Laser-based printing is a noncontact printing method. It shares one main advantage with all noncontact printing methods—reduced contamination. During the process, the printing device and the target substrate are always separate thereby reducing the possibility of contamination (Stratakis et al., 2009).

2.6. Summary

Over the past few decades, a variety of 3D printing and nanomanufacturing techniques have emerged with the development of laser technology, CAD techniques, and digital microelectronic devices. Rapid and automatic manufacturing of 3D structures ranging from nanoscale to macroscale has been achieved. The efficiency, flexibility, resolution, and versatility of these 3D printing and nanomanufacturing techniques have generated much excitement in the field of biomedical engineering.
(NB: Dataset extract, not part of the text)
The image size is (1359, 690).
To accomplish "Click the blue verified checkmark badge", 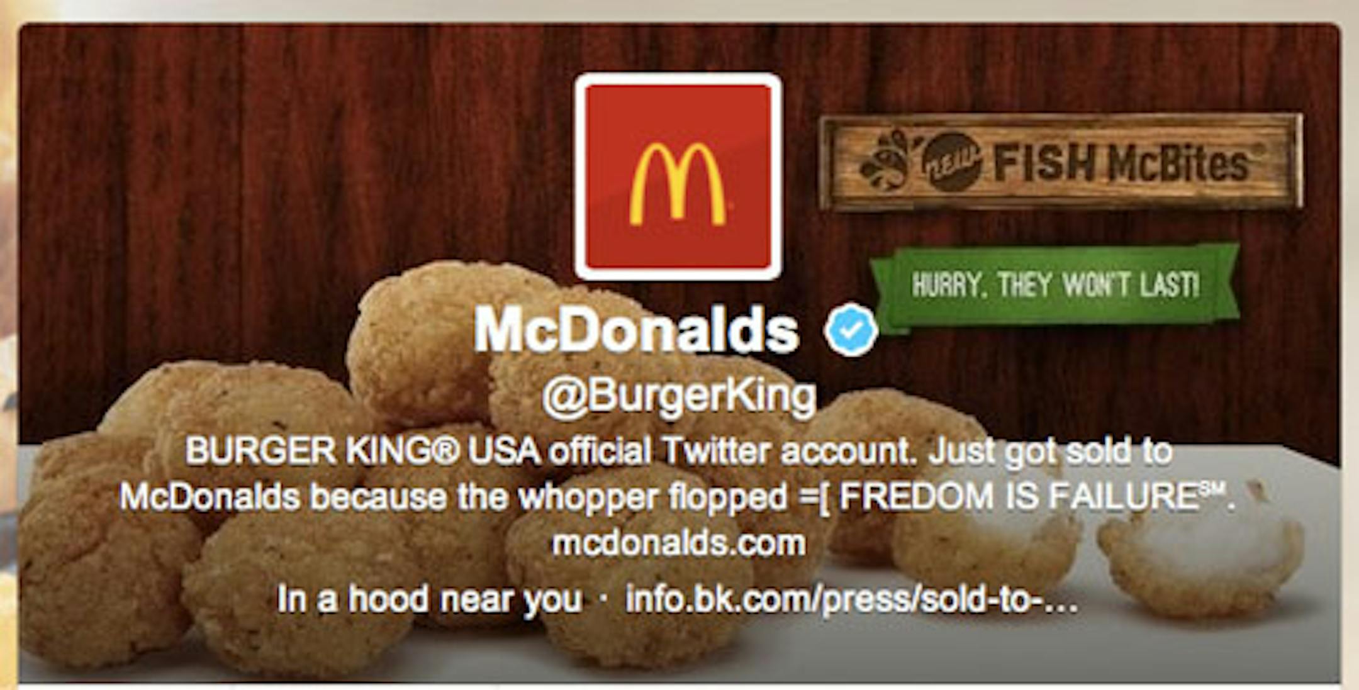I will pyautogui.click(x=851, y=330).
AM methods using laser utilize diverse laser sources, materials, and experimental setups. Ultraviolet and near-infrared laser are used to fabricate structures. Donner slide and ribbon are coated by various materials from hydrogel to bioceramics. All structures are designed using CAD layer by layer and printed via laser. These additive manufacturing techniques are applied to a wide range of fields, such as investigation of tumor cell development and progression, regeneration of tissue replacement, and bioactuators, to name a few. Many have reported biocompatibility, resolution, and efficiency of fabricated scaffolds, as well as good cell viability, proliferation, DNA differentiation, and cell–cell interaction. There is no significant change of phenotype, cell damage, and DNA impairment. Compared with other techniques, such as ink-jet and micropen printing, laser-based AMs provide a versatile approach to tissue or organ printing (Mironov et al., 2009). With more and more biomaterials and cell-lines becoming available, tremendous work has been done to apply and make the best use of these 3D printing techniques in both basic biological research and clinical medicine. For instance, engineered functional tissues have shown great promise for in vitro drug test as well as in vivo transplantation. Medical devices integrated with biomimetic 3D microarchitectures are also revolutionizing traditional healthcare research and industry. While the ultimate goal of 3D printing of functional human organs seems elusive for now, given the limitations of the material, cell-line, and the 3D manufacturing process, the development of 3D bioprinting techniques will continue to expand with potential applications in tissue engineering and regenerative medicine.